Depuis que j’ai pris des leçons de conduite, je sais ce que cela représente de manœuvres. Le nombre de voitures et la fréquence des signaux lumineux les obligent à répéter à chaque instant les mêmes gestes: freiner, mettre au point mort, passer les vitesses, signaler les changements de direction, accélérer, freiner de nouveau, etc. Sur quelques centaines de mètres, parfois, ces couillons pressés, ces abrutis du volant montés sur des engins faits pour rouler à grandes vitesses, progressent d’une façon lamentable et bien moins vite qu’à vélo. La plupart prennent un air d’indifférence ou de résignation, mais il est facile de deviner leur tension, leur irritation contenue. Bon gré mal gré, il leur a fallu devenir passif, accepter de s’arrêter chaque cent mètres, obéir strictement aux couleurs, respecter scrupuleusement les règlements édictés par le Code le plus exigeant qui soit: celui de la route. Aussi conditionnés que le bête chien de Pavlov, ils avancent au vert et s’arrêtent au rouge.
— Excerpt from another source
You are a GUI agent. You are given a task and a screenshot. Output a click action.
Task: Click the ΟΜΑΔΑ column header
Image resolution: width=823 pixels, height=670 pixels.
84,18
Ainsi, cet engin bizarre, ce monstre qu’une succession d’inventeurs devaient rendre si prolifique, le voici devenu omniprésent, omnipotent, au point que tout doit lui céder la place. Combien a-t-on exproprié de familles (mes oncles, mes grands parents), combien a-t-on modifié de paysages (Fontreal, la plaine du Girou), bouleversé de sites naturels pour tracer des routes? Combien de sous-sols a-t-on creusés, d’arbres abattus, de maisons sacrifiées, combien de coins charmants a-t-on fait disparaître pour installer des parkings?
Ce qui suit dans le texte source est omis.